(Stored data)
#####

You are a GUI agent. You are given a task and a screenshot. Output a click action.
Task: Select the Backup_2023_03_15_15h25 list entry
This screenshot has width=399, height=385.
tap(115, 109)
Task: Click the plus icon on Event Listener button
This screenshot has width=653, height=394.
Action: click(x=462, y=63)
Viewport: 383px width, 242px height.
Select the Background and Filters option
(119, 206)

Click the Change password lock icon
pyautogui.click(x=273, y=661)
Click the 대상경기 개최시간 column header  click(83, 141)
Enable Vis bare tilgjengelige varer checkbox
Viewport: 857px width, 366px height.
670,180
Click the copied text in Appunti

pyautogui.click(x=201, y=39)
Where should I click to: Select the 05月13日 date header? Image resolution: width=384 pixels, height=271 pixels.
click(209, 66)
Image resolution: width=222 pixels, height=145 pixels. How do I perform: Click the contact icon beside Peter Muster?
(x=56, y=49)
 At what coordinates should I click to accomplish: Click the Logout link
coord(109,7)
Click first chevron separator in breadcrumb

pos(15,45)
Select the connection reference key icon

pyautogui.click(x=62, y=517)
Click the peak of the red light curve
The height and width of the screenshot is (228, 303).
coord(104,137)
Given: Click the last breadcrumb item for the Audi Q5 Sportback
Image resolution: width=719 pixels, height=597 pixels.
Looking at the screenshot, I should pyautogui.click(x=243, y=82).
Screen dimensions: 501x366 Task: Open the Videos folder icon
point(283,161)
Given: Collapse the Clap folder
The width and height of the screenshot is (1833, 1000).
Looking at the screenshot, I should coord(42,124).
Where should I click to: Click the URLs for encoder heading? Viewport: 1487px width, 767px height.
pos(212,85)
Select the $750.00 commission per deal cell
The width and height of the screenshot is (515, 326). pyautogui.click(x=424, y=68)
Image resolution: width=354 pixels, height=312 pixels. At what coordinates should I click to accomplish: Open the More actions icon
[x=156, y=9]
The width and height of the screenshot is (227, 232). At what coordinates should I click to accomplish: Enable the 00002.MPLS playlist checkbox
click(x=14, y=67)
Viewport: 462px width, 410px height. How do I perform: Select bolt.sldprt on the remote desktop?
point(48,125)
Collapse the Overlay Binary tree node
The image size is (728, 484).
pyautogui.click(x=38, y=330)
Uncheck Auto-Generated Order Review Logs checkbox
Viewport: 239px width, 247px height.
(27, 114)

#####

§ **AIM OF THE TASK**
Every line from the one containing "Image resolution: width=354" through the last line of the entries above must be output exactly. Leave the rest out.

§ **ANSWER AREA**
Image resolution: width=354 pixels, height=312 pixels. At what coordinates should I click to accomplish: Open the More actions icon
[x=156, y=9]
The width and height of the screenshot is (227, 232). At what coordinates should I click to accomplish: Enable the 00002.MPLS playlist checkbox
click(x=14, y=67)
Viewport: 462px width, 410px height. How do I perform: Select bolt.sldprt on the remote desktop?
point(48,125)
Collapse the Overlay Binary tree node
The image size is (728, 484).
pyautogui.click(x=38, y=330)
Uncheck Auto-Generated Order Review Logs checkbox
Viewport: 239px width, 247px height.
(27, 114)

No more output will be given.